Wait. Hear me out. Instead of apologizing for all the trouble that they had created for us, these super-rich elite educated globetrotting citizens came to our house and started fighting with us. It was their property they said. And so we had no right to touch it without their permission. The norms of this civilized educated society prescribed this in writing. So I ended up paying for the damage I had caused. Wow! What a wonderful society it was to live in.

For the next three years, I went running from pillar to post and begged, literally begged the society to get pest control done before the monsoons. They were such magnanimous folks you see – that they would send the pest control bhaiya to my house. After that, it was up to me to stand in the pouring rain and get pest control done for the entire building. The infestation bothered only me, No? So I had to do the needful. So simple. That’s how things work in real life and we learn to live with it too.

Such things rarely anger me now. Living in different houses and with all kinds of people has made me immune I suppose. But the entire rush of bitter emotions came flooding back last week when I heard a woman screaming her lungs out at 8.30 a.m. I looked out of the window to see why she was using such foul vile language so early in the morning and ended up admiring her. She was dressed up in official clothes and someone had watered their plants generously just when she was starting her two-wheeler – ruining her clothes and her day.

But unlike me, she did not keep quiet. She cursed them using the choicest expletives, gave the watchman a good piece of her mind for trying to cover up for them, demanded that he go up to their flat right away and instruct them – not request – instruct them to remove their plants from their window sills – NOW. She waited there till he did what she ordered him to do. Another lady who was also off to work at the same time supported her by screaming at the entire society in a loud voice.

I did respect, admire and applaud them that day. They dared to tell people that they were doing the wrong thing. But maybe over years, or with age, I had realized that all this anger is misplaced. I just ended up ruining my day. And I was right in my own weird way too. For despite all the ruckus that the two ladies had created, I could see from my window that not a single plant had moved out from any of the window sills.

That night, I went out for a long walk all by myself around the car park in our building. I live beside a 21 storey building. And one extremely generous neighbour of ours, god knows who this blessed soul is, decided to feed the dogs that roamed in the open around our society. So she wrapped up two nicely browned chappatis along with the leftover sabji and tossed them out from her window. They missed the target area and fell right in front of me, narrowly missing my head.

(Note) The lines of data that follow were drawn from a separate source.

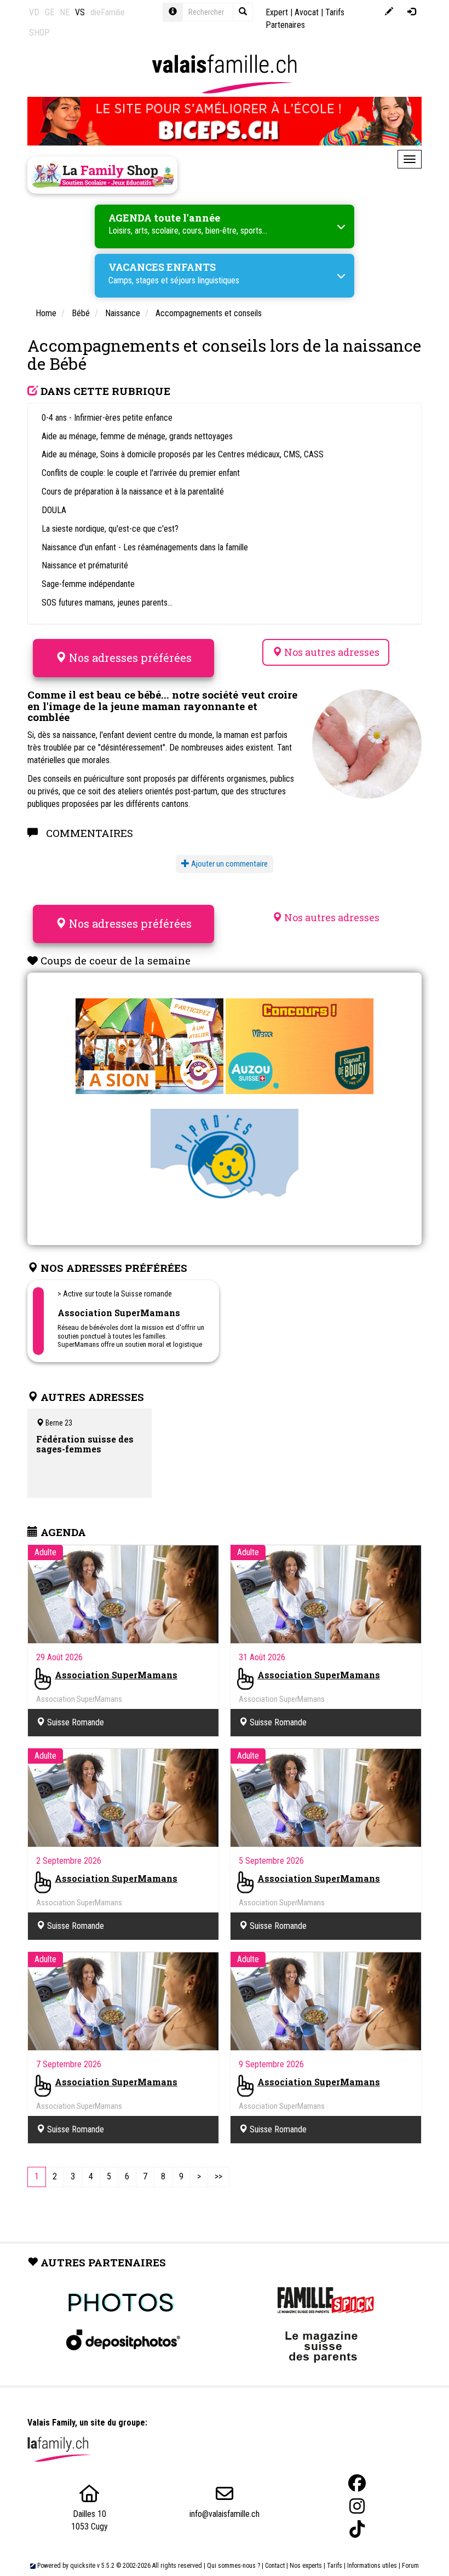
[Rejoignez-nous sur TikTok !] (357, 2529)
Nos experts (306, 2565)
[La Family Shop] (102, 175)
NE (65, 12)
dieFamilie (107, 12)
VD (34, 12)
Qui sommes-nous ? (233, 2565)
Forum (410, 2565)
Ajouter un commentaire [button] (228, 864)
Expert (277, 12)
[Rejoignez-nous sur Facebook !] (357, 2483)
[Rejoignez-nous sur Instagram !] (357, 2506)
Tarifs (334, 2565)
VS (80, 12)
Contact (275, 2565)
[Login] (411, 12)
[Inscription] (389, 12)
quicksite (82, 2565)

I stepped around the messy rotis and continued walking. I was determined. I wouldn’t let such folks ruin my day. I was fortunate to witness only a couple of flying rotis. I said that to myself. Loudly. Others had witnessed used sanitary napkins falling around them. They were mere rotis after all…..

Years back, when I was a teenager, we used to watch an advertisement for Onida TV which said, “Neighbour’s envy owner’s pride.” For this to happen, we need to be on good terms, or at least on talking terms with our neighbours. Not all people are uncivilized. I know. I have lived next to some really beautiful neighbours too.

But maybe such bitter experiences have soured me up for life. I don’t really know the reason. Often I don’t bother to probe too deeply within myself too. All I know is that I hesitate a hundred times before I forge bonds with my neighbours now. Good fences make good neighbours is what I practise more consciously these days. I know I am wrong. But I don’t want to change anyone else now. I prefer to change myself. I keep to myself. I ensure I don’t do such things. And that is good enough for me.